Well yes! It is a common feeling. You spend four years focusing on a very specific topic and by the end you have to make up your mind of what to do next. The sooner you start thinking about what you want to do after dissertation the better. Talk to colleagues in the lab and ask them about their career steps. If you meet people in industry ask how they got there. Learn about the career opportunities in academic research but also outside academia. There are indeed many career paths for a PhD!

How do I get to know more about career opportunities in industry?

Career Service at Karolinska Institutet offers internship programmes for PhD students and postdocs and researchers. For PhD students the programme is part of a 1.5 credit course called “Career Skills for Scientists” that PhD students usually take in their final years. In the course, apart from internship opportunities, you learn about identifying your transferable skills, how to network and how a job application process works. The assignment in the course consists of writing two career portraits of people who have a PhD and what their career looks like five years after they got their degree. The students have to present one portrait from a career outside academia and one from inside. The assignment is a good excuse to contact somebody that you would probably never contact otherwise! There have been students reaching out to CEOs and Nobel laureates. Inspirational career portraits from our courses can be found in a magazine!
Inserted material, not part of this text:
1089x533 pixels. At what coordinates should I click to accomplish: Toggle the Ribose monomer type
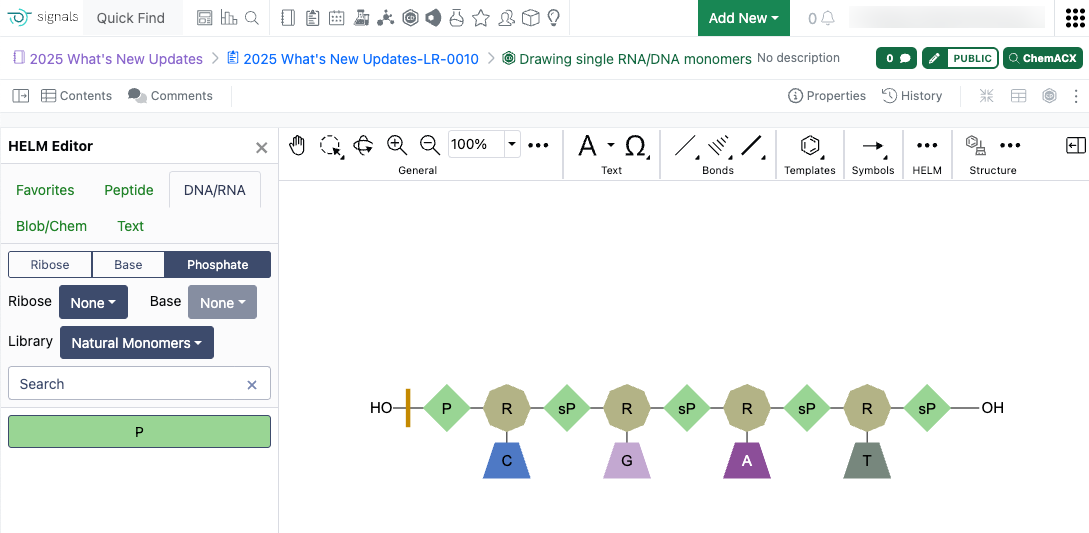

How do I get a postdoc position at Karolinska Institutet?

All positions are always advertised but there are of course informal ways. Networking is important. Reach out to groups that are, in your eyes, conducting interesting research. Good advice on how to land a postdoc position can be found in one of our blogs “How to secure a postdoc position in 4 steps”. If you bring your own funding it might be a bit easier. But our number one advice is to be bold and ask!

How do I combine clinical work and research?
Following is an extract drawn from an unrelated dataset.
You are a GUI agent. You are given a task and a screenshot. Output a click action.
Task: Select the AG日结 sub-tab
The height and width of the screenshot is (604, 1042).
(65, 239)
This is tricky and how to find a balance is challenging. Time has to be negotiated between employer and university.

What is the difference between being a PhD student and a postdoc?

As a postdoc you are expected to be much more independent in your research. As a PhD student you always have your supervisor to support you. You’re not expected to start your own group as a postdoc but this is the time when you perhaps explore new research areas, increase your professional network and start your journey towards becoming an independent researcher. But why a postdoc (?), Ellen Elliott, PhD and postdoc at Jackson Laboratory for Genomic Medicine elaborates on the topic in a blog.

Does the postdoc need to be in a field related to the topic I have studied?

No, it is even encouraged to widen your field of knowledge, dive into something new, or you can use the opportunity to go back into a field of research that you touched upon during your studies, but had to abandon. Ask yourself what you enjoy doing and what research fields you find interesting? For inspiration on switching fields read this blog.

What would be the most common mistake in a CV?

It is difficult to say what would be a standard mistake in a PhD CV but a very common mistake is that you have forgotten to tailor it for the ad. Also there is a great difference between an academic CV and if you are preparing a CV for a position in industry or anywhere else outside academia. You can find some good basic advice on how to construct a general CV in the blog “The ABC of a CV” and you are welcome to come by when we have drop in sessions in Solna Sept 14 and Flemingsberg Sept 15.

What is your best advice for career planning?

“I do not believe in checklists, unless there is an action plan!” says Kerstin from Career Service. Do not wait until your final months to start thinking about the next step. At least a year before your dissertation is a good time to get started. Check out the Career Service calendar. Discuss with your supervisor and colleagues and try to identify and articulate your skills. As a PhD you have many “soft” so called transferable skills that can be used outside the lab. We have a short film on youtube with one of our career coaches Tina Persson on this topic. Your hard skills are easier to identify and describe but employers outside academia usually are more interested in your project management skills , communication skills or ability to lead and cooperate.